Wetherspoon fell deeper into the red as the pub chain announced its results for 2021 and said it had like many other businesses found it hard to attract workers in some areas of Britain as trading improved.

The company’s losses ballooned to £194.6 million for the 12 months ended July 25, from £105.4 million year earlier because of pandemic curbs. Its like-for-like sales slumped 38.4%.

Chairman Tim Martin, an outspoken critic of the government’s handling of the health crisis, said the pressure on pub managers and staff has been particularly acute and some areas of the country “have found it hard to attract staff”.

Martin added:

“Like-for-like sales in the first nine weeks of the current financial year were 8.7% lower than the same weeks in August and September 2019, before the pandemic started. In the last four weeks of the period, like-for-like sales were minus 6.4%.”

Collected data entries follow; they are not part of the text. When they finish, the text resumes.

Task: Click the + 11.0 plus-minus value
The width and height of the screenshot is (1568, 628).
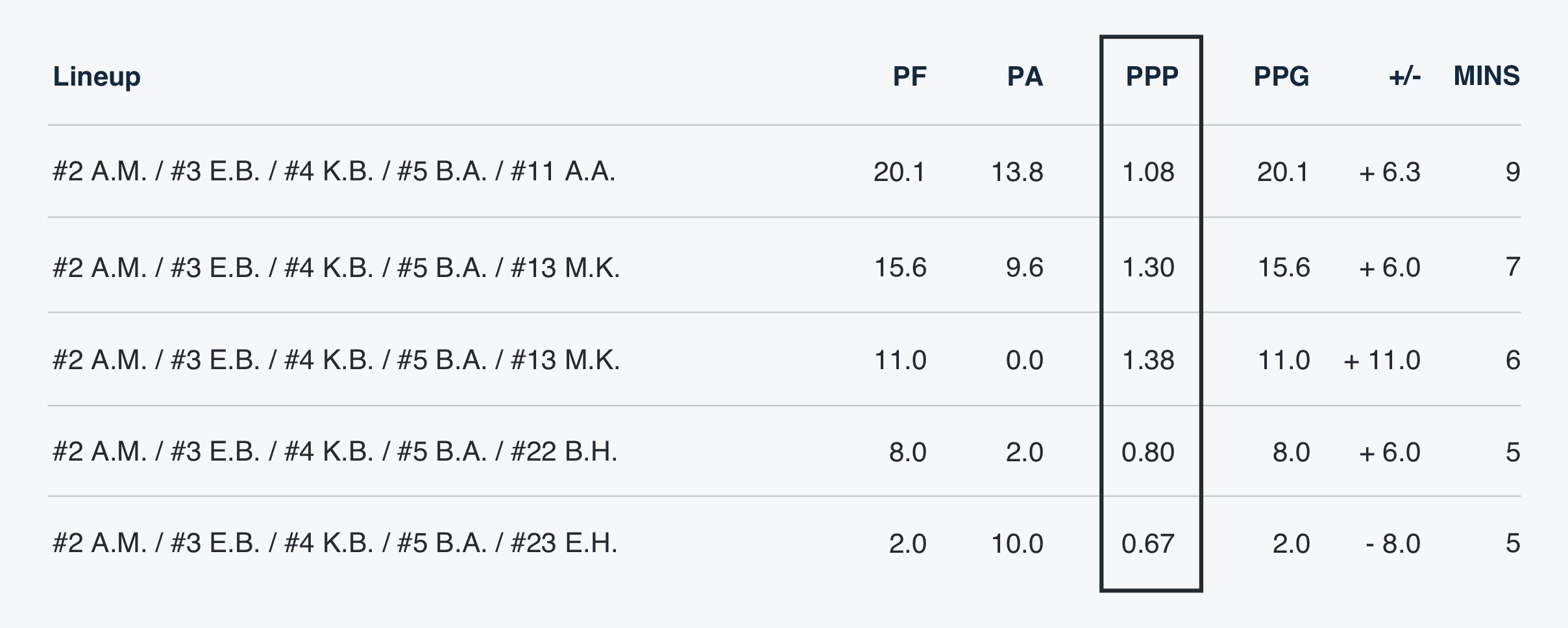Action: (x=1382, y=360)
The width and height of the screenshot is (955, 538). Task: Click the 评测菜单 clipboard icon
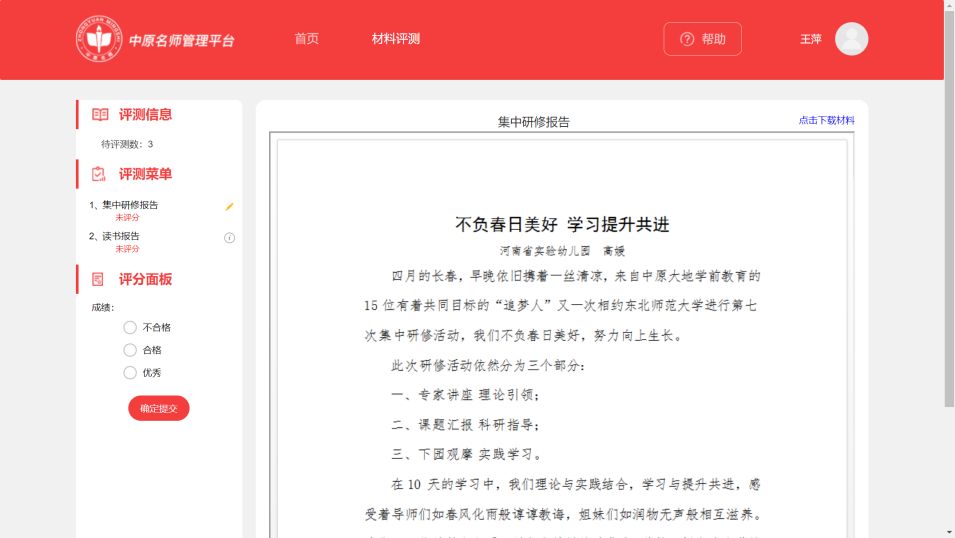point(99,174)
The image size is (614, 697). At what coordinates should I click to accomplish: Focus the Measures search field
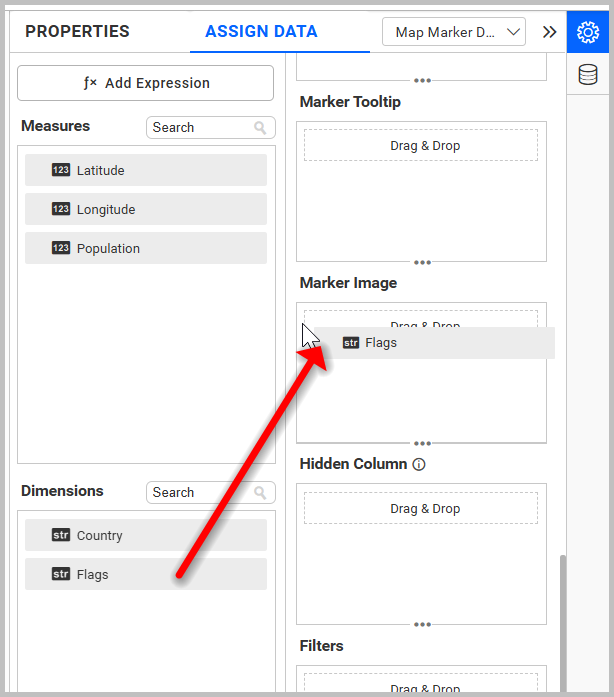pos(200,128)
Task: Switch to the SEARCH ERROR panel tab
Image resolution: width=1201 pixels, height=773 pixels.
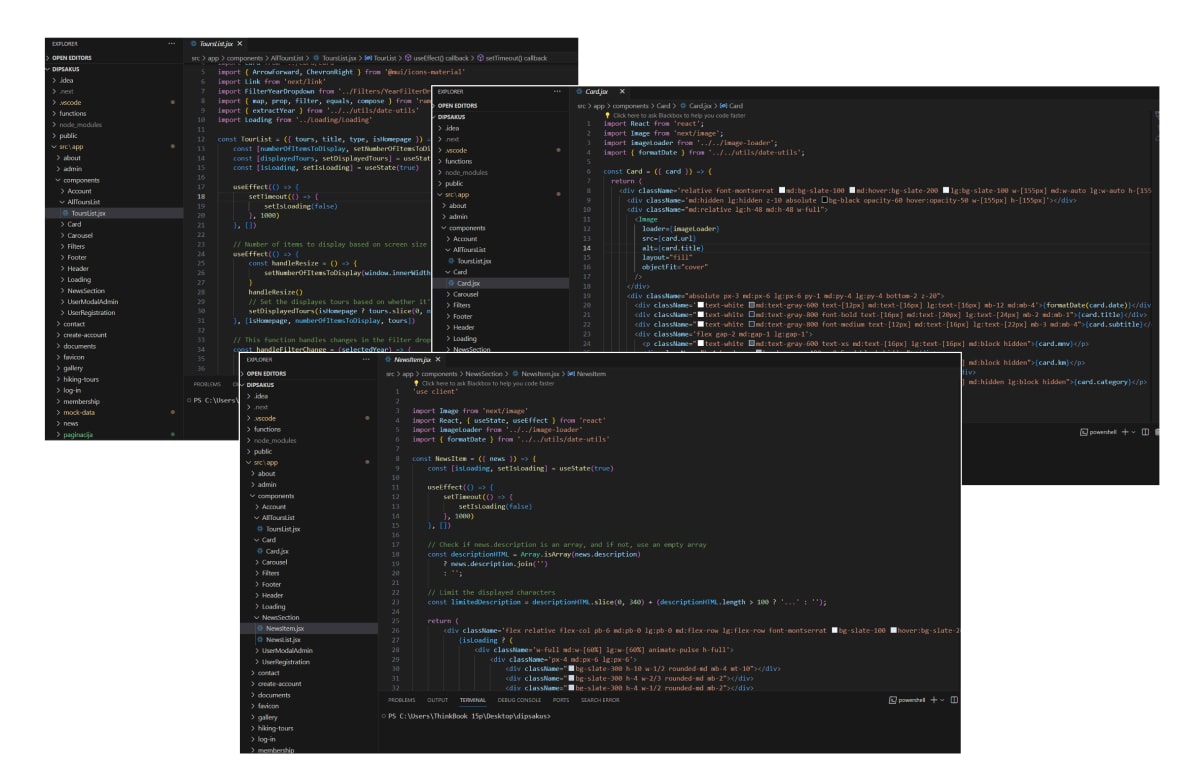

“During the pandemic, the pressure on pub managers and staff has been particularly acute, with a number of nationwide and regional pub closures and reopening’s, often with very little warning, each of which resulted in different regulations,” said Martin.

“In the last year, the country moved, in succession, from lockdown, to ‘Eat Out to Help Out’, to curfews, to firebreaks, to pints with a substantial meal only, to different tier systems and to further lockdowns,” he added.